Document section –
— Begin —

You are currently browsing the Ted Kennedy Watson posts tagged: Rosemary


Ranunculus in Repose

20160405-075117.jpg We were given these divine and oh so dreamy ranunculus by a guest who came to dinner on Friday eve. They were part of a larger arrangement but the other parts of it did not make it through the week-end, so when we arrived last night from the island, a little flower doctoring was in order. Small arrangements to me really sing when they are made up of one type of flower. The grouping becomes a collective whole. If there is color variation among the blooms, that can add some exquisite visual variety. I chose a small Jukiska vessel that would elevate the ranunculus so they almost seemed like they were standing up on their toes dancing. The fluttery petals doing their magic, making my heart sing as I found a spot on the dining table next to a pot of rosemary. The hearty green of the plant playing off of the color variations of the ranunculus.

— End —

Task list –
1. Decide whether each statement agrees with the ranunculus post, answering yes or no and quoting the words that settle it: (a) the ranunculus came from a dinner guest; (b) the rest of the arrangement lasted through the weekend; (c) the vessel was set beside a pot of basil.
2. Pick up the ranunculus post after its final sentence and carry it on.
The listing that follows has no connection to the ranunculus post.

Recorded data –
— Begin —

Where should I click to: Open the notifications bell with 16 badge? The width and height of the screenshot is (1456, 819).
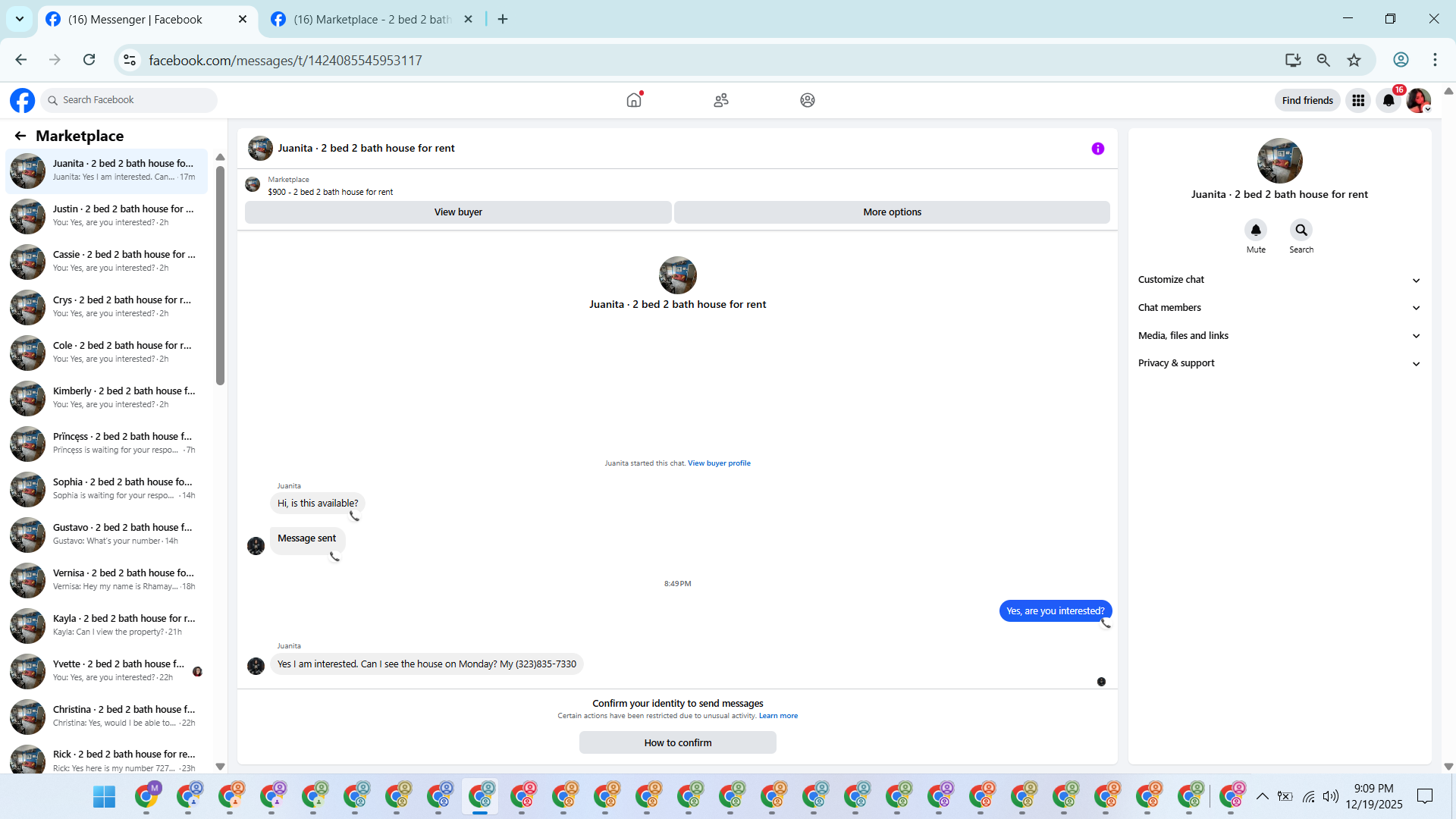[x=1389, y=100]
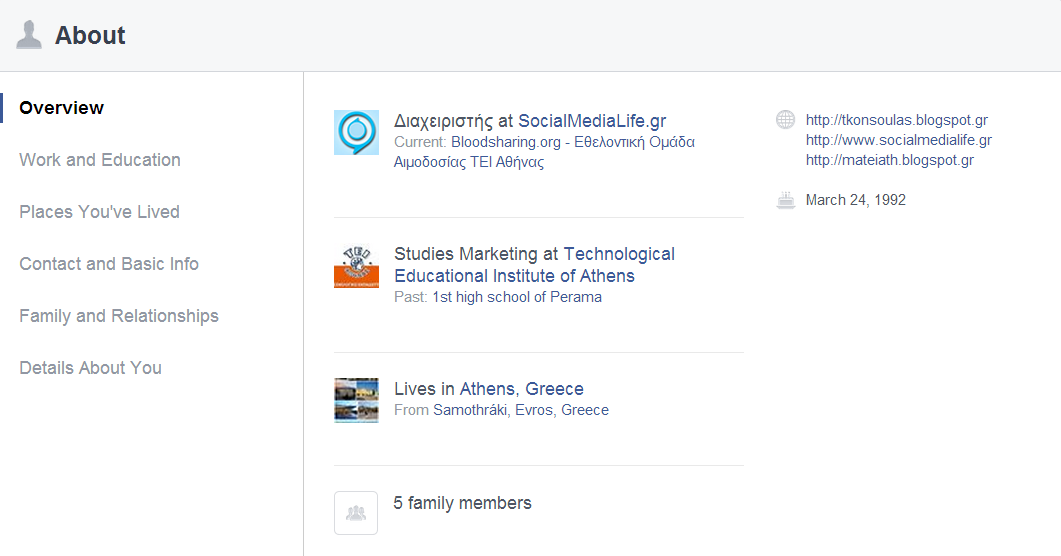
Task: Open the Athens, Greece location link
Action: click(x=522, y=389)
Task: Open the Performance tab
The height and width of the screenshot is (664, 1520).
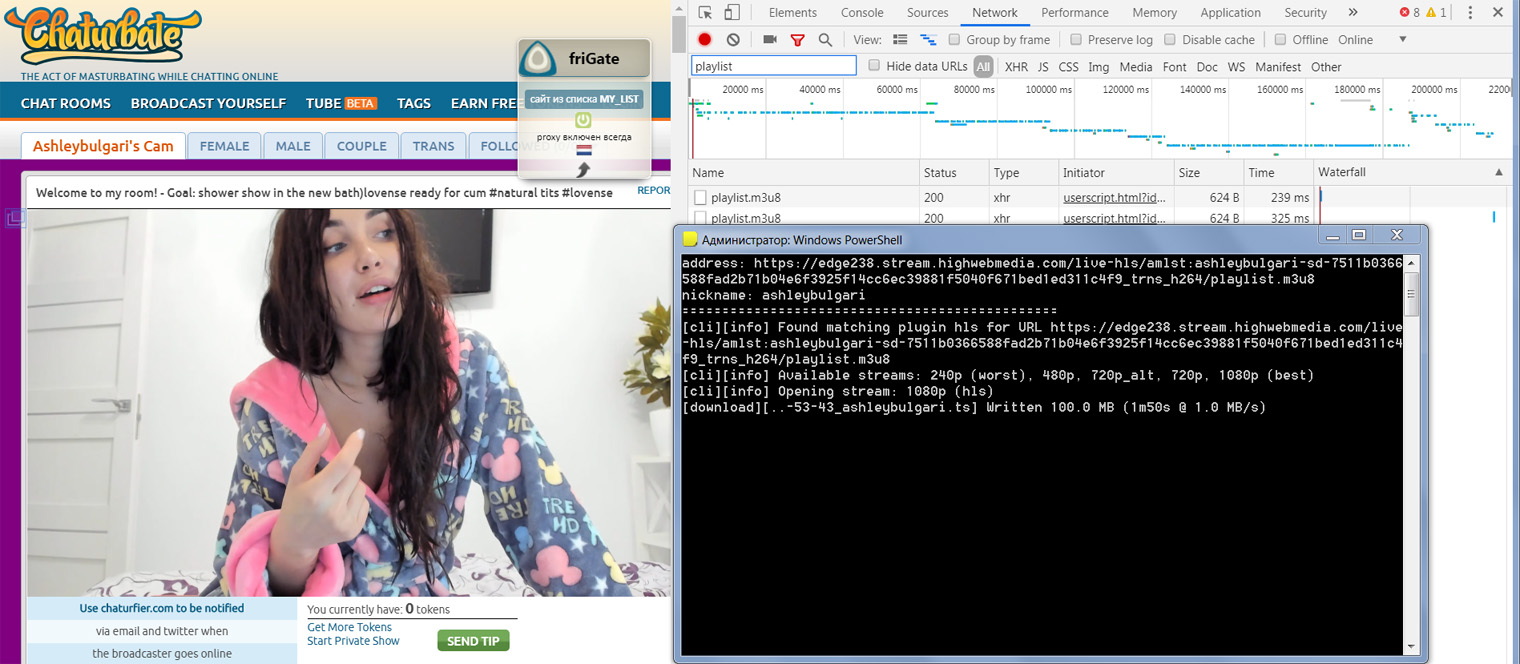Action: tap(1074, 13)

— End —

Task-by-task outputs –
1.
(a) Yes: "We were given these divine and oh so dreamy ranunculus by a guest who came to dinner on Friday eve."
(b) No: "the other parts of it did not make it through the week-end"
(c) No: "I found a spot on the dining table next to a pot of rosemary"

2.
20160405-080052.jpg



 

 

Rosemary Infused Yukon Gold Potatoes with Sweet Onions

20150915-071420.jpg Rosemary is such a long lasting, versatile herb to use in so many things and in so many ways. This week-end our big buckets of rosemary were shouting to be used. Sunday supper was going to be chicken on the grill. But it was also a bit of a rainy day, so we decided to cook everything else inside. This is where this big sheet pan of goodness comes in. Incredibly easy but should be in everyone’s cookery arsenal for that very reason. Top it with an egg and it is great for breakfast or nestle the mixture next to a piece of chicken or a pork chop. Here goes.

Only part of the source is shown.